Companies must be made to ensure that their foreign subsidiaries and everyone in their worldwide supply chains abroad observe human rights – civil, political, economic, social, cultural, you name it. If they don’t – well, the UN and the G7 have spoken, and something must be done, of course at a European level. Company not actually in your European country at all? Don’t worry: if it has any connection with it, we need European measures to make sure it can be sued by benighted victims in far-off countries at the behest of lawyers here. What if no such victim can be persuaded to come forward to sue? No problem: we need arrangements at the Euro-level to allow suit to be brought by trade unions or pressure-groups (sorry: organisations set up in the public interest to protect and assist victims of business-related human rights abuse).

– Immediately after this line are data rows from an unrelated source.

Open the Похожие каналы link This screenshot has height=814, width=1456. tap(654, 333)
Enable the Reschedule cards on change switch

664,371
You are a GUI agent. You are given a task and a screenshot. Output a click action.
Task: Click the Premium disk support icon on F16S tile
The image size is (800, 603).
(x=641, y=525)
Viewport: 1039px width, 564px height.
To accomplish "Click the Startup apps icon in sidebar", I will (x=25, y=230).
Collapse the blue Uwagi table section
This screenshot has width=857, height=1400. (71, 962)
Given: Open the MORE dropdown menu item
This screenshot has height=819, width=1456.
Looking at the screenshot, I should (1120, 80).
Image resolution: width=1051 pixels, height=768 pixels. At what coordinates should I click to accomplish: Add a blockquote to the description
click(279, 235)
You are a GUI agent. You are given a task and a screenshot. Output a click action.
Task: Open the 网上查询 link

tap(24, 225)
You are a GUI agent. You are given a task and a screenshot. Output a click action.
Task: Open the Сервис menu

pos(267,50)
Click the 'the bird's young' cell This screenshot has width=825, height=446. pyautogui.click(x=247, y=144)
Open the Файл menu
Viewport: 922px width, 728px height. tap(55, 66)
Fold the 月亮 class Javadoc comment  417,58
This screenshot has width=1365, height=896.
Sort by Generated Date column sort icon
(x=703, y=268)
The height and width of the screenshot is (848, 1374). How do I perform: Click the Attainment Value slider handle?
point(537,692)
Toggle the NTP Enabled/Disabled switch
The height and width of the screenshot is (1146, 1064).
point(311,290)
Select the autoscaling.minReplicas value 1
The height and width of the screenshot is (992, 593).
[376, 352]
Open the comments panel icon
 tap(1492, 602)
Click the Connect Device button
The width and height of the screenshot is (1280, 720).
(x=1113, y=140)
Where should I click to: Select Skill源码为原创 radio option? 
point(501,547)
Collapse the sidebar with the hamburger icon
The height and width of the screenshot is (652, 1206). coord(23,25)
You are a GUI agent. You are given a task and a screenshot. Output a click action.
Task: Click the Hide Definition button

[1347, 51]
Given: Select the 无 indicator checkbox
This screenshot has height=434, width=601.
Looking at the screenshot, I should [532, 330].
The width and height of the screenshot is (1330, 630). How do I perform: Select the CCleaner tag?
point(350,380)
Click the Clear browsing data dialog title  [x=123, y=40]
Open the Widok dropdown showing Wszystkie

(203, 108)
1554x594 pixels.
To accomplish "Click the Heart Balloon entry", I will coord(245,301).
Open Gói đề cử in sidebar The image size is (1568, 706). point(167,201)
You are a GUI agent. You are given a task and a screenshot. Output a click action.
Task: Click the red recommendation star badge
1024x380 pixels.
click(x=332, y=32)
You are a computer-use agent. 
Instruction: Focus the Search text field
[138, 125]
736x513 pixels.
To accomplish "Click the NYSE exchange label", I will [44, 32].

No proof that the company could have done anything about the problem? Don’t be naïve: it’s totally unfair to let it off the hook on a minor technicality like that. We need Europe-wide rules making it positively prove its innocence. What if the subsidiaries’ actions were entirely lawful where they happened? Psha! Can’t have these primitive third-worlders setting their own rules: apply European-style law instead, and make sure the courts here give plenty of damages. Claimants with no money to sue with? You guessed it first time: whether they come from Baluchistan or Burkina Faso, Niger or Nanjing, and even if they have no connection with Europe at all, it’s only right that the national (European) taxpayer be made to cough up with legal aid to make sure nobody is deprived of their rights.
A typical example, in other words, of what we have grown to expect from the EU elite so beloved of the likes of Gina Miller, Tim Farron and Keir Starmer. An ineffable sense of superiority; an impulse to shoulder the white man’s burden and patronise the population of the third world; unique knowledge of what is good for humanity – that goes without saying. And, even more obviously, an awareness of entitlement: an unshakeable conviction that their ideas of the good life be put into effect, though (it goes without saying) at someone else’s expense.
In this case the tab is to be picked up by the businesses and taxpayers whose profits and earnings go to pay these inflated functionaries’ not inconsiderable and very lightly-taxed salaries – and will unfortunately carry on doing so for at least the next couple of years or so.